Aussi surprenant que cela puisse paraître, la dynamique des réformes touche même les secteurs d’activités les plus anodins, exercés pour la plupart par des compatriotes étrangers. À Porto-Novo, ce sont les artisans communément appelés « tailleurs d’ongles » qui haussent le ton et redéfinissent les modalités de leurs prestations. Désormais, le client doit débourser 200F CFA pour se faire tailler les ongles des pieds et des mains.

C’est la nouvelle donne imposée depuis quelques jours par les acteurs du secteur. Dans un élan de responsabilité et de recherche de qualité, ils ont décidé de franchir le rubicon en présentant à leur clientèle un nouveau prix unique de 200 FCFA pour un service complet.

100F à 200F CFA : la nouvelle réforme expliquée

Prenons le cas d’Alidou, ressortissant nigérien et tailleur d’ongles à Porto-Novo depuis plusieurs années. Après avoir coupé les ongles des pieds et des mains de Prosper, son client habituel, il lui annonce la nouvelle tarification : 200F CFA.

Stupéfait, le client rappelle qu’il avait l’habitude de payer 100F CFA et ne comprend pas ce changement soudain. Alidou lui rétorque simplement que c’est la nouvelle réforme décidée collectivement par tous les acteurs du secteur.
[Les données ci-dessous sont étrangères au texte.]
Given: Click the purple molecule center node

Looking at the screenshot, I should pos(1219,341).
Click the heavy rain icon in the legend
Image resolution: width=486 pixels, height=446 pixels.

« Ce n’est pas un métier qui nourrit son homme. Tous ceux qui exercent ce métier sont pauvres et exposés à toutes sortes de vulnérabilités », justifie-t-il.

Un métier parmi les plus vulnérables

Voilà qui est clair : ceux qui profitent de ces petits services d’onglerie doivent désormais débourser un peu plus. 200F CFA, ce n’est quand même pas excessif, même si ce changement suscite des réactions et parfois des incompréhensions entre prestataires et clients.

Ce métier reste l’un des plus vulnérables et des plus précaires. Il n’apporte rien de substantiel à ses acteurs et les installe dans la précarité. S’il est vrai qu’il n’y a pas de sot métier, certains s’imposent par la force des choses et ne permettent pas de vivre dignement, alors que la personne humaine est sacrée et inviolable.

C’est toute la responsabilité de la société qui est interpellée. Il faudra redéfinir les normes pour que l’humanité retrouve sa place et que plus aucun métier ne diminue l’homme dans sa valeur intrinsèque.

Mais pour le moment, payons sans regret le nouveau tarif prescrit si nous sollicitons ce service d’onglerie. Nous paierons d’ailleurs bien plus que ça si nous allons dans les centres d’esthétique et de soins du visage pour une vraie manucure et pédicure. À chacun de savoir raison garder.